Print the following part of the Virginia Parole Board transparency text word for word, starting with "The proposal doesn’t" and going on through "its administrative functions.".
───── SOURCE EXCERPT
The agency, which has long been exempt from the Freedom of Information Act, would no longer have blanket immunity from transparency rules that apply to most government bodies. Legislation approved by both chambers Saturday would strike the Parole Board’s FOIA exemption from state law.

“That should please everybody,” said Sen. Joe Morrissey, D-Richmond, before the state Senate voted 40-0 to pass the final version of the proposal and send it to Gov. Glenn Youngkin.

The governor has been generally supportive of making the five-person Parole Board more transparent. Asked about the governor’s stance, Youngkin’s office said he was reviewing the legislation.

The 2023 bill builds on a parole transparency measure approved last year that made Parole Board votes a matter of public record.

The new proposal goes further by requiring the board to hold public hearings, publish more frequent and more detailed reports on its decisions and make more of its investigative information available to attorneys and inmates involved in cases being heard. A delayed enactment clause was added to the bill late in the session, meaning it won’t take effect until July 1, 2024.

The proposal doesn’t come with a new infusion of funding and personnel to help the board make the shift to public parole hearings, an issue policymakers might have to address before the proposed law would go into effect next year.

“I think public hearings are a great idea. I just don’t have the manpower to implement it,” Parole Board Chairman Chadwick Dotson, a retired judge appointed to the job by Youngkin, said in an interview this week.

In a report to the governor earlier this year, Dotson said the agency he leads had been “left to wither on the vine.” Major improvements, he wrote, would be difficult without a substantial boost in resources for a small agency staffed mostly by part-time employees and reliant on the Virginia Department of Corrections for many of its administrative functions.

“There’s a lot more work still to be done here,” Dotson said of the pending transparency bill. “The version that passed moves the ball down the field to where we need to go. And there’s a lot to like about it.”
──────────
───── INFORMATION SUPPLIED
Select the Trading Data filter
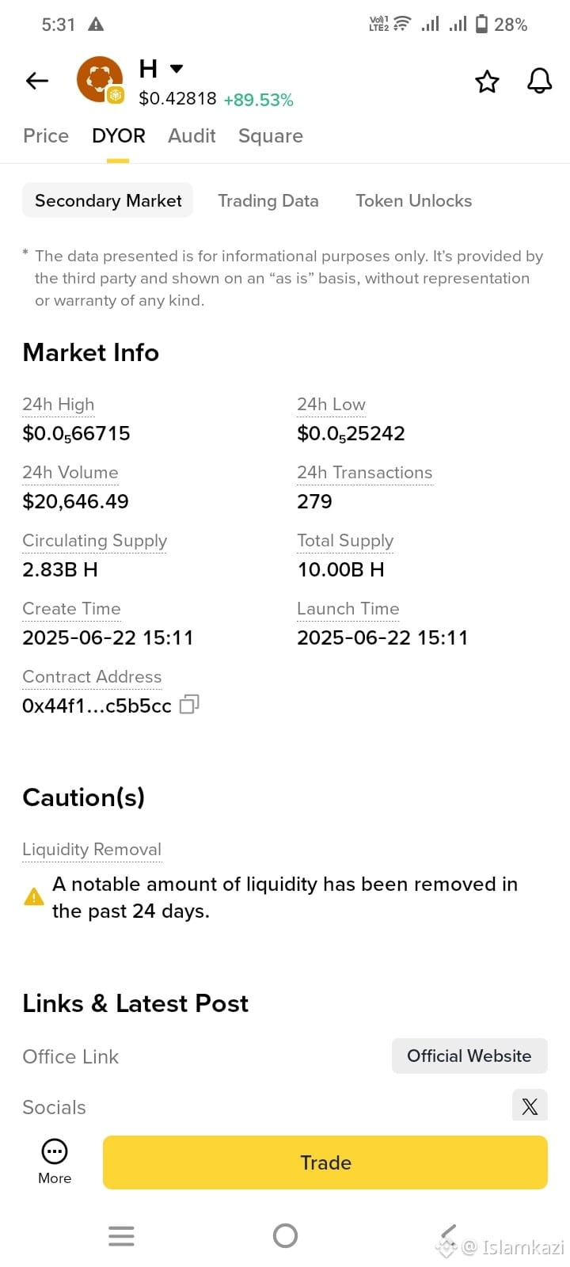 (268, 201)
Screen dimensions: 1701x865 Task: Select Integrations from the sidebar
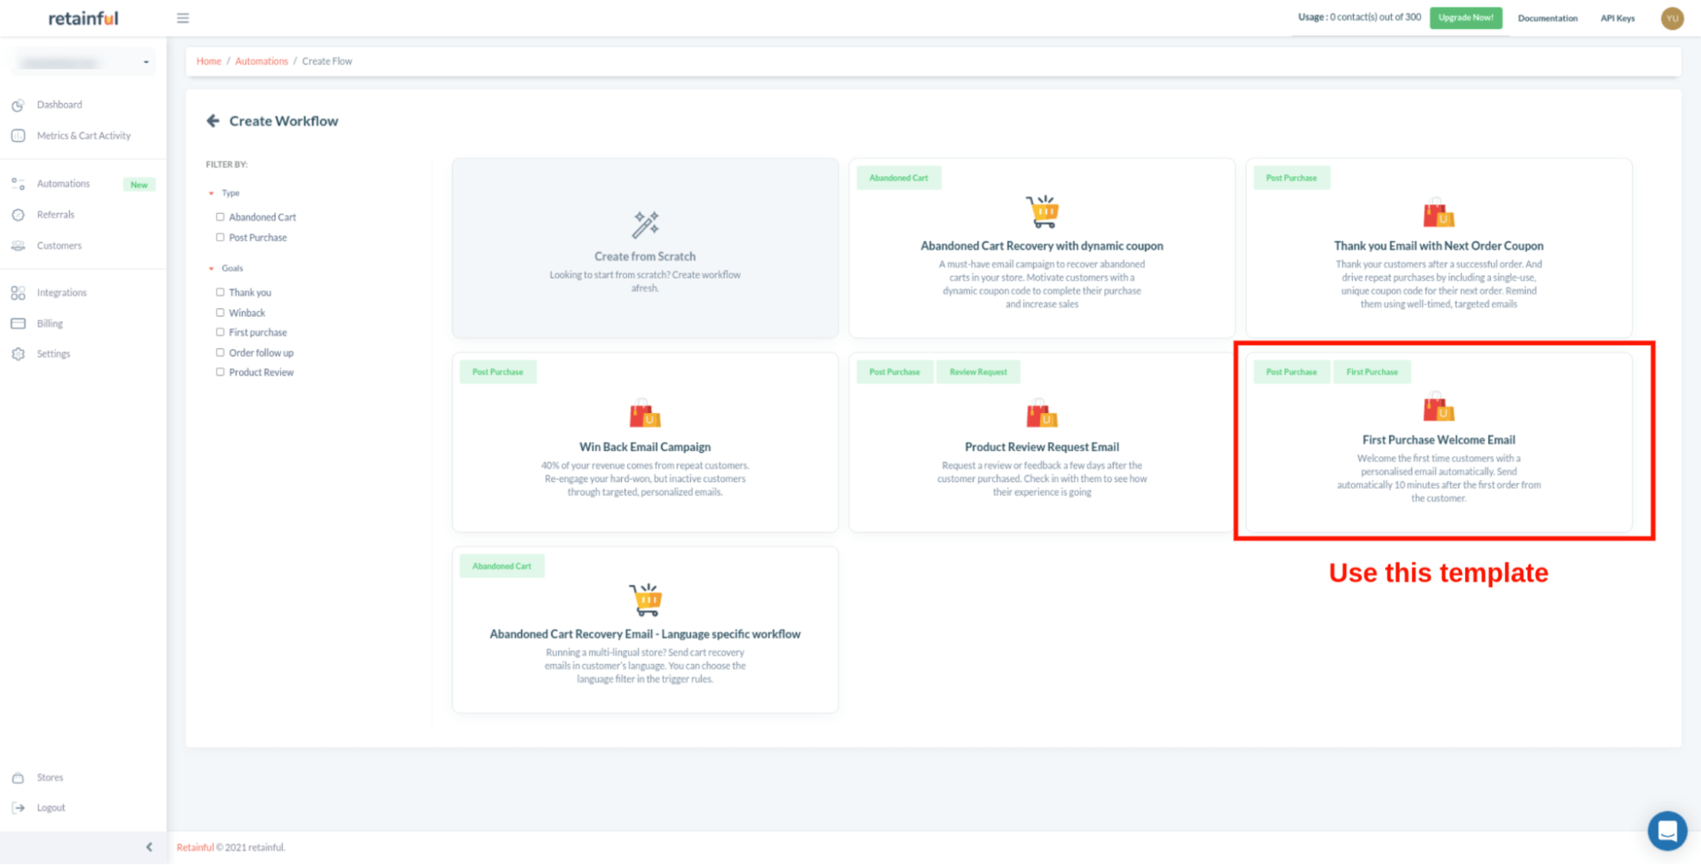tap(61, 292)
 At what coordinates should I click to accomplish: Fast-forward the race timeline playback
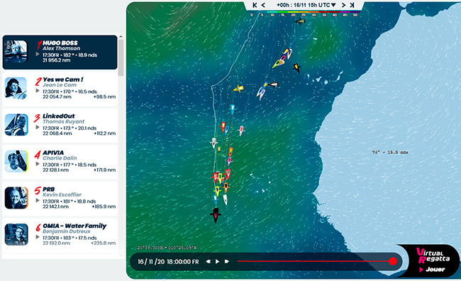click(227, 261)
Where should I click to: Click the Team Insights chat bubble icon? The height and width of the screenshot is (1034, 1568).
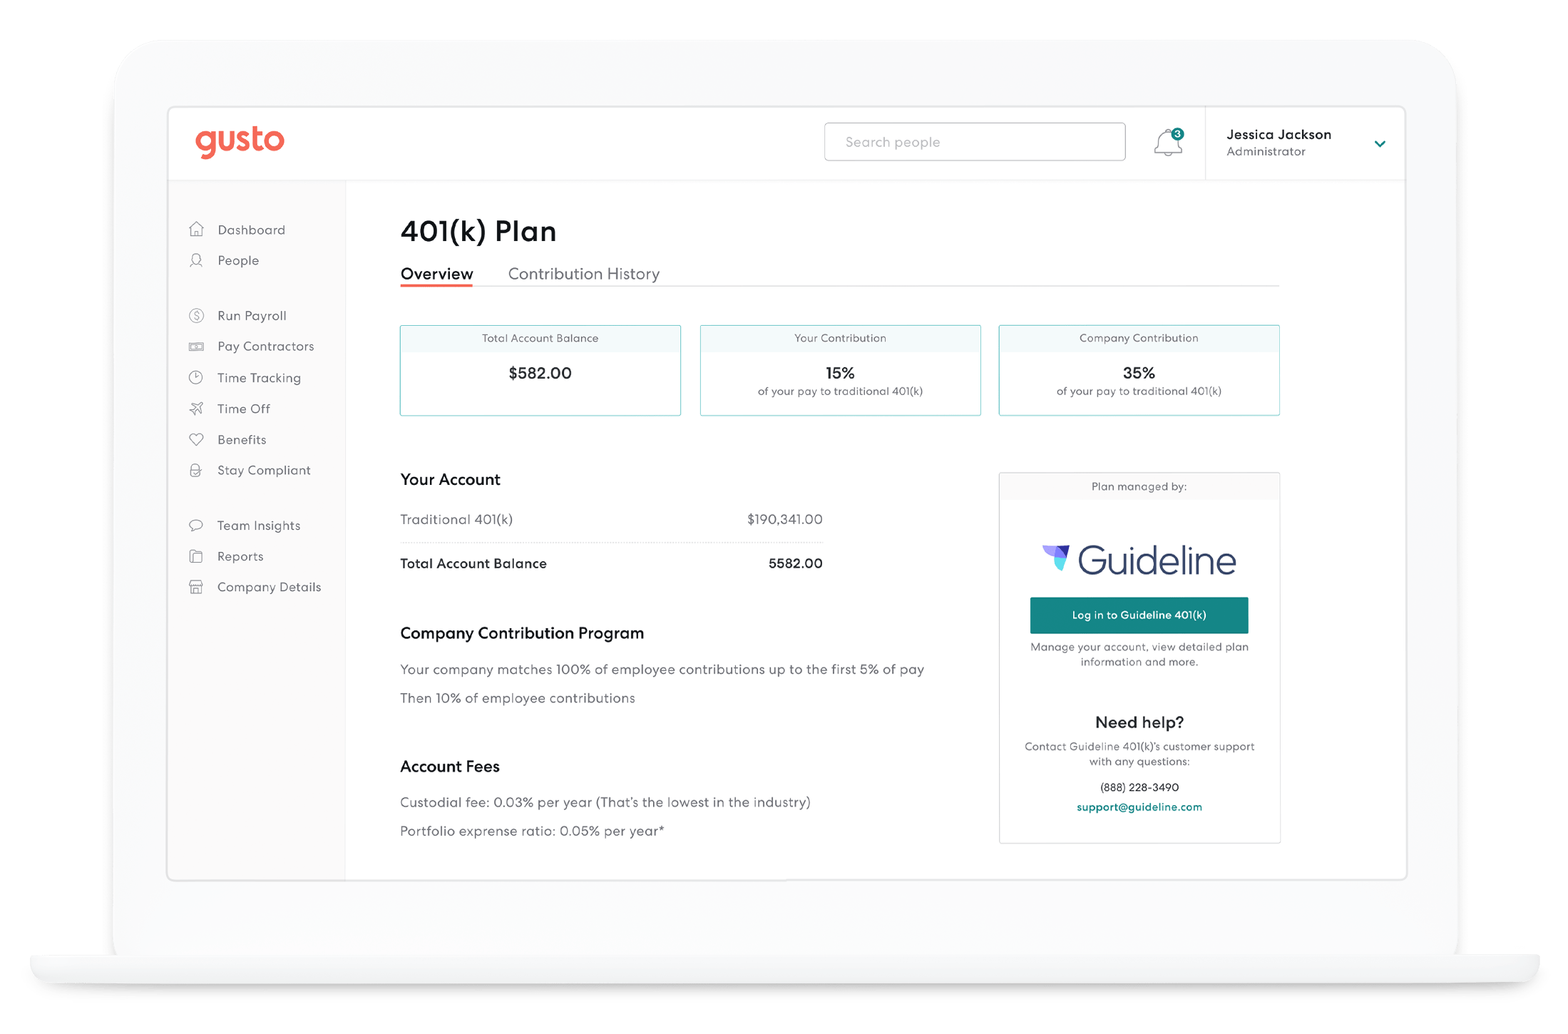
──────────
OUTPUT →
The proposal doesn’t come with a new infusion of funding and personnel to help the board make the shift to public parole hearings, an issue policymakers might have to address before the proposed law would go into effect next year.

“I think public hearings are a great idea. I just don’t have the manpower to implement it,” Parole Board Chairman Chadwick Dotson, a retired judge appointed to the job by Youngkin, said in an interview this week.

In a report to the governor earlier this year, Dotson said the agency he leads had been “left to wither on the vine.” Major improvements, he wrote, would be difficult without a substantial boost in resources for a small agency staffed mostly by part-time employees and reliant on the Virginia Department of Corrections for many of its administrative functions.